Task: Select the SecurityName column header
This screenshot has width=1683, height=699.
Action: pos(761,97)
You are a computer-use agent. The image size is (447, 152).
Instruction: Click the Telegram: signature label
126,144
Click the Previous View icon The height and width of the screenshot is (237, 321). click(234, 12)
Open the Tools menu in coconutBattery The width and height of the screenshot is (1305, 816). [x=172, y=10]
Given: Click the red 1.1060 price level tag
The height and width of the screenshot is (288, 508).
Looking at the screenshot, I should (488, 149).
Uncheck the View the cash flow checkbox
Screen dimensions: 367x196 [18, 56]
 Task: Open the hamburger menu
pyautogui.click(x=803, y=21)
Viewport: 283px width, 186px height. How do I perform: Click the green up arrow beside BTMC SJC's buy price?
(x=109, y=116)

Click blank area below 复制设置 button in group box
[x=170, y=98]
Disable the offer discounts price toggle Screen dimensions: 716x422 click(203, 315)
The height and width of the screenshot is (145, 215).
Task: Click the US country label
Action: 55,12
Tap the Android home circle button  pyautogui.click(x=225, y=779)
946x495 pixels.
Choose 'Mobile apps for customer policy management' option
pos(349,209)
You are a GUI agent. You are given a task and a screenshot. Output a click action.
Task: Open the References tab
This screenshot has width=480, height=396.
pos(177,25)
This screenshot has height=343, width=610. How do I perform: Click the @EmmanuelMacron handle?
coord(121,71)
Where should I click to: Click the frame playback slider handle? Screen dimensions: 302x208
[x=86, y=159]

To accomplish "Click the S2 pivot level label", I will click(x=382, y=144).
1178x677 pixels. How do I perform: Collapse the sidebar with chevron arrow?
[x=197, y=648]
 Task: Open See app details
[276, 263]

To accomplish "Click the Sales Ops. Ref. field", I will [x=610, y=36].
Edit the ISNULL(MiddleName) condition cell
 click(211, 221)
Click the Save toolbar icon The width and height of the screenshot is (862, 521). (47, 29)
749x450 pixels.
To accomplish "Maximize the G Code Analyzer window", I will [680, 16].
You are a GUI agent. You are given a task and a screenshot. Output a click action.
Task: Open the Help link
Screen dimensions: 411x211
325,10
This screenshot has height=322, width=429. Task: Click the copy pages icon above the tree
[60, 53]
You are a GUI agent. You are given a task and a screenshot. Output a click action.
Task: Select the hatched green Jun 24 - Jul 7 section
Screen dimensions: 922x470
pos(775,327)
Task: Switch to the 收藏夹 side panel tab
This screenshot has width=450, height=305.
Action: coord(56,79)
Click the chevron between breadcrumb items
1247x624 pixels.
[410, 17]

### What to work on
Please quote every record above exactly as it appears.

### Result for this task
Task: Select the SecurityName column header
This screenshot has width=1683, height=699.
Action: pos(761,97)
You are a computer-use agent. The image size is (447, 152).
Instruction: Click the Telegram: signature label
126,144
Click the Previous View icon The height and width of the screenshot is (237, 321). click(234, 12)
Open the Tools menu in coconutBattery The width and height of the screenshot is (1305, 816). [x=172, y=10]
Given: Click the red 1.1060 price level tag
The height and width of the screenshot is (288, 508).
Looking at the screenshot, I should (488, 149).
Uncheck the View the cash flow checkbox
Screen dimensions: 367x196 [18, 56]
 Task: Open the hamburger menu
pyautogui.click(x=803, y=21)
Viewport: 283px width, 186px height. How do I perform: Click the green up arrow beside BTMC SJC's buy price?
(x=109, y=116)

Click blank area below 复制设置 button in group box
[x=170, y=98]
Disable the offer discounts price toggle Screen dimensions: 716x422 click(203, 315)
The height and width of the screenshot is (145, 215).
Task: Click the US country label
Action: 55,12
Tap the Android home circle button  pyautogui.click(x=225, y=779)
946x495 pixels.
Choose 'Mobile apps for customer policy management' option
pos(349,209)
You are a GUI agent. You are given a task and a screenshot. Output a click action.
Task: Open the References tab
This screenshot has width=480, height=396.
pos(177,25)
This screenshot has height=343, width=610. How do I perform: Click the @EmmanuelMacron handle?
coord(121,71)
Where should I click to: Click the frame playback slider handle? Screen dimensions: 302x208
[x=86, y=159]

To accomplish "Click the S2 pivot level label", I will click(x=382, y=144).
1178x677 pixels. How do I perform: Collapse the sidebar with chevron arrow?
[x=197, y=648]
 Task: Open See app details
[276, 263]

To accomplish "Click the Sales Ops. Ref. field", I will [x=610, y=36].
Edit the ISNULL(MiddleName) condition cell
 click(211, 221)
Click the Save toolbar icon The width and height of the screenshot is (862, 521). (47, 29)
749x450 pixels.
To accomplish "Maximize the G Code Analyzer window", I will [680, 16].
You are a GUI agent. You are given a task and a screenshot. Output a click action.
Task: Open the Help link
Screen dimensions: 411x211
325,10
This screenshot has height=322, width=429. Task: Click the copy pages icon above the tree
[60, 53]
You are a GUI agent. You are given a task and a screenshot. Output a click action.
Task: Select the hatched green Jun 24 - Jul 7 section
Screen dimensions: 922x470
pos(775,327)
Task: Switch to the 收藏夹 side panel tab
This screenshot has width=450, height=305.
Action: coord(56,79)
Click the chevron between breadcrumb items
1247x624 pixels.
[410, 17]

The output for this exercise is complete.